Staël vient de faire un voyage « familial » en Italie et en Sicile. Au début août 1953, il a entassé dans son Tube Citroën Françoise enceinte de son dernier fils, les enfants, et deux amies. Parmi ces deux amies, se trouve Ciska Grillet une amie de René Char[4] et Jeanne Mathieu dont Staël est déjà amoureux, et avec laquelle, arrivé en Toscane au retour de Sicile, il fait de longues promenades, abandonnant femme, amie, et enfants.

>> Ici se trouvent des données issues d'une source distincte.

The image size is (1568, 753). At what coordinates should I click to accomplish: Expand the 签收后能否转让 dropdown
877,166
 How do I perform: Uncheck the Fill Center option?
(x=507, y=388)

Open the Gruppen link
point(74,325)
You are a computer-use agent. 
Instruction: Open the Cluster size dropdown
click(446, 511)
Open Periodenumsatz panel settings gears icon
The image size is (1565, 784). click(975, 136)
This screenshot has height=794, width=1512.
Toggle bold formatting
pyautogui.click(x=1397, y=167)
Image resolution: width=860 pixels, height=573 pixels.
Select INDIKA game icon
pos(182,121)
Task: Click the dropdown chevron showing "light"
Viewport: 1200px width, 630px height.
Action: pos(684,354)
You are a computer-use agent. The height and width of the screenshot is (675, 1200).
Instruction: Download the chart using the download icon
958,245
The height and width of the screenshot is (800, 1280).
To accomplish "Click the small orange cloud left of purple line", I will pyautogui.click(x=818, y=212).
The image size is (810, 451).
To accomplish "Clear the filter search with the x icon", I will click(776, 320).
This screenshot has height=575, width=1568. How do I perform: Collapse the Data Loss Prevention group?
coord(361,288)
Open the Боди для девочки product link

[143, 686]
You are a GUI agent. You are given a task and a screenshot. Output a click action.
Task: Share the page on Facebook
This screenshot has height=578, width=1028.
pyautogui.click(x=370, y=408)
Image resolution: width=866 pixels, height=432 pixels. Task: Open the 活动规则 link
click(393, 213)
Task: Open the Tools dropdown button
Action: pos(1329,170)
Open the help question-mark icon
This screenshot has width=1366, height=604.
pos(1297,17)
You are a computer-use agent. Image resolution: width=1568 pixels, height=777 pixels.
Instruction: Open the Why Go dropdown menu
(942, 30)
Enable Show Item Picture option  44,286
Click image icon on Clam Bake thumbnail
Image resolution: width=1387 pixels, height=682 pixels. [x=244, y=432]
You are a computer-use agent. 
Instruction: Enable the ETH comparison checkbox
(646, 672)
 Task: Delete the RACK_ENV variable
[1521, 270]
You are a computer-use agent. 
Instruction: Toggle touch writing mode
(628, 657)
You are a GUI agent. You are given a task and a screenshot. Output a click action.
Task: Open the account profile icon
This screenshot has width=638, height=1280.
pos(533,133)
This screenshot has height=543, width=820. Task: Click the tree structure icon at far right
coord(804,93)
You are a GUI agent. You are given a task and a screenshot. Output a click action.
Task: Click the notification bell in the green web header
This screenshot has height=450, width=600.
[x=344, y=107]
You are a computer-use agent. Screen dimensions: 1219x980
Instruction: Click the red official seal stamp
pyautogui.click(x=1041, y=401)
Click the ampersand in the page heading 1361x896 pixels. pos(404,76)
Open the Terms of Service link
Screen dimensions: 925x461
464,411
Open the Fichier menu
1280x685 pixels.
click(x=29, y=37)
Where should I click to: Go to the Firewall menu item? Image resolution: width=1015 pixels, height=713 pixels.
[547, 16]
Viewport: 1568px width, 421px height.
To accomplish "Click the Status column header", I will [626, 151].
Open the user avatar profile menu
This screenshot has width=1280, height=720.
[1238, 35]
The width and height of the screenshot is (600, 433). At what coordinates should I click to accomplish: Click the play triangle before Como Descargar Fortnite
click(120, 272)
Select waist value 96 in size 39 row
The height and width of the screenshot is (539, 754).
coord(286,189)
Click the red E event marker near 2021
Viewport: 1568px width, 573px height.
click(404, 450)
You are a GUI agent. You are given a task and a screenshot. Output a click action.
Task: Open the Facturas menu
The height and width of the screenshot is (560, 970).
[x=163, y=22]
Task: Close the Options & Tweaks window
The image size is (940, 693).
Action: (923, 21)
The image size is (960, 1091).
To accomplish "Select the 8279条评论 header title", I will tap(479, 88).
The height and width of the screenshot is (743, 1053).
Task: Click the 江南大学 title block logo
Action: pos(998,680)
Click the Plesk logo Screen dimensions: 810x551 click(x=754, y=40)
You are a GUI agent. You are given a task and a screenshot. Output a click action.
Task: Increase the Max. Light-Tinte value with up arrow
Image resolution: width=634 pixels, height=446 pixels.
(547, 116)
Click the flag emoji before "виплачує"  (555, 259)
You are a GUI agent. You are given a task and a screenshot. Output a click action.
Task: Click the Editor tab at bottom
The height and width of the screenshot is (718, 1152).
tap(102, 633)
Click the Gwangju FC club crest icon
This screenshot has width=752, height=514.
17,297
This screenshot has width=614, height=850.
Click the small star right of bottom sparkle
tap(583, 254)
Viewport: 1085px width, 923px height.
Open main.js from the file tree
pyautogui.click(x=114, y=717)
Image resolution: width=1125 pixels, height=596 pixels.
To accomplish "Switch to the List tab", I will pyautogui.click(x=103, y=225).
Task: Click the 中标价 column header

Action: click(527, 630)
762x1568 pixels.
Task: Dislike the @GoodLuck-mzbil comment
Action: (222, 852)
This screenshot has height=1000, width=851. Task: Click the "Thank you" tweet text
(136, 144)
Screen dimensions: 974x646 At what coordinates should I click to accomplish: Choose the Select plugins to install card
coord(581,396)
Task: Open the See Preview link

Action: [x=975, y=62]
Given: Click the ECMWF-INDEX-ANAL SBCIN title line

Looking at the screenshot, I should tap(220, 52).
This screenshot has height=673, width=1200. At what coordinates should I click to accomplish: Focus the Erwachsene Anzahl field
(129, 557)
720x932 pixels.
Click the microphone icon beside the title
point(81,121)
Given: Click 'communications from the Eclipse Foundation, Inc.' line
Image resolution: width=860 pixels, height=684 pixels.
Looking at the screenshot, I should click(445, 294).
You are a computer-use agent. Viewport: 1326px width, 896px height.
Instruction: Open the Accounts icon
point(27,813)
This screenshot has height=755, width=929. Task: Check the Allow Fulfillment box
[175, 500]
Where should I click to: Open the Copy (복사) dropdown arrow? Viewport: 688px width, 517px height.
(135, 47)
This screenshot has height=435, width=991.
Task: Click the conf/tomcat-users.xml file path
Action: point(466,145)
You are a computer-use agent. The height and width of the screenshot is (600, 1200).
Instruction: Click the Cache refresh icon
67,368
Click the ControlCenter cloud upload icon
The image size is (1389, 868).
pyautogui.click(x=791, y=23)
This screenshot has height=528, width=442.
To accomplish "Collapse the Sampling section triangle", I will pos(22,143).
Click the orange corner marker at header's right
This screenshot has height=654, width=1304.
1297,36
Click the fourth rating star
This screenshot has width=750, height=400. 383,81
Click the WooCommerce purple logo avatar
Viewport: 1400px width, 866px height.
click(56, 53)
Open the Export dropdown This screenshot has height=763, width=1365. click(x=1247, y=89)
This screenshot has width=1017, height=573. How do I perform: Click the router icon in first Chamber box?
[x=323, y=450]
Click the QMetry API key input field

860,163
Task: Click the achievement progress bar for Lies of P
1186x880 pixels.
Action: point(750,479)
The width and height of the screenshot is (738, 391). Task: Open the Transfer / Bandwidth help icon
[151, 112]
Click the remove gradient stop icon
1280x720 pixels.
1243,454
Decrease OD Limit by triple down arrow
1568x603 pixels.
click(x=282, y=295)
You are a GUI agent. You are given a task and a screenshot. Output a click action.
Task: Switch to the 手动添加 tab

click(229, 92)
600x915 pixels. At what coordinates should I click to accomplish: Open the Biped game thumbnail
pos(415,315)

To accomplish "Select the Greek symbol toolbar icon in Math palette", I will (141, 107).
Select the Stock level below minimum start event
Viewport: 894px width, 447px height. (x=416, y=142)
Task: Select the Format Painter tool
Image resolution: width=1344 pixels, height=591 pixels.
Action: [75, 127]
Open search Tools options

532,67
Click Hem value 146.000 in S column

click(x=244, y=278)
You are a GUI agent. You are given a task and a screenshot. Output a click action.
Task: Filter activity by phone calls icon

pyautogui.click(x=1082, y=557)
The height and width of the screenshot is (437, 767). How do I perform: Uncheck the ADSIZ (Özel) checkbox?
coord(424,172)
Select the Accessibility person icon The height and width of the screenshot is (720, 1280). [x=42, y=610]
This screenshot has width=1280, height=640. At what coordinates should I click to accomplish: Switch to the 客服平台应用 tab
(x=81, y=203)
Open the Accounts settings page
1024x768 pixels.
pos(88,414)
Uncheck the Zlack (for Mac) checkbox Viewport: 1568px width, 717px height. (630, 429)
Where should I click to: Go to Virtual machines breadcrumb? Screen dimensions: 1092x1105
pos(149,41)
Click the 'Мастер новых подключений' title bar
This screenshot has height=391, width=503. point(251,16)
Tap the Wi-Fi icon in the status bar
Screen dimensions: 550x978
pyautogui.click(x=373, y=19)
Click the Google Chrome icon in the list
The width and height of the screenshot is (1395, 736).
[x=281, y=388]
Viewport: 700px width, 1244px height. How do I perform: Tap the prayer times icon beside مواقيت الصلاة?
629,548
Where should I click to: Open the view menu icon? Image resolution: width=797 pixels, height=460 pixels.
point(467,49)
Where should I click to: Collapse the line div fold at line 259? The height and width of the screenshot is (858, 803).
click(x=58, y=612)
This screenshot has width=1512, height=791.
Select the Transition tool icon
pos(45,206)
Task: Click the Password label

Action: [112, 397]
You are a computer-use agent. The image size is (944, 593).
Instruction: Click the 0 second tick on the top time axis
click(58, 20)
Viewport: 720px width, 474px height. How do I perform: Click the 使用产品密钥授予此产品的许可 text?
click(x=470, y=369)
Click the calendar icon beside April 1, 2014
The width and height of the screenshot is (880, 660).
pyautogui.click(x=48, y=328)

En Sicile, parmi les ruines de Selinonte, (province de Trapani), Staël est allé chercher les secrets de l'art grec, la clef des formes stylisées et pures[5]. La Sicile va lui inspirer la série des Agrigente, mais son amour pour Jeanne va accélérer sa recherche sur le nu. Il écrit à Jacques Dubourg : « Je crois que quelque chose se passe en moi de nouveau, et parfois, cela se greffe à mon inévitable besoin de tout casser. Que faire[6]? » L'intégralité de la lettre est reproduite dans le catalogue raisonné de Françoise de Staël. On voit que Dubourg est resté le marchand préféré de Staël, et que le peintre continue à lui fournir des toiles[7].

Ces « vacances italiennes » n'ont pas été une détente pour le peintre qui s'enferme au retour, seul dans son atelier de Lagnes puis de Ménerbes, où il peint anonymement Jeanne qui devient son « inconnue », sa « femme assise », son « nu assis figure accoudée » et dont il confie, dans une lettre à René Char : « Je suis devenu un fantôme qui peint des temples grecs et un nu si adorablement obsédant, sans modèle, qu'il se répète et finit par se brouiller de larmes[6]. »

Entre-temps, Paul Rosenberg lui a fait savoir qu'il a vendu tous les tableaux qu'il lui avait envoyé. Staël est donc riche, mais cela ne le console de rien[3]. Il peint désormais avec une fureur fiévreuse et reconnaît, dans une lettre du 17 octobre à Jacques Dubourg: « Je peins dix fois trop, comme on écrase le raisin et non comme on boit du vin »[4]

Les œuvres

Dans Femme assise, le corps de la femme assise disparaît presque complètement derrière une fine couche de bleu clair dont seul émergent deux jambes croisées, d'un bleu plus foncé et une chevelure noire encadrant une tête dont la forme est donnée par la coiffure. Aucun trait du visage n'est lisible. Elle est assise partiellement sur un siège d'un rose pâle en dégradé qui rappelle la couleur des Indes galantes, partiellement sur un fond bleu noir qui se prolonge sur la gauche de la toile par des taches rouges-orangée, avec, à l'extrémité du tableau, comme pour terminer l'ensemble, une colonne verticale dans les tons dégradés du noir, vert foncé, bleu foncé, mettant fin à un fond blanc bleuté[8].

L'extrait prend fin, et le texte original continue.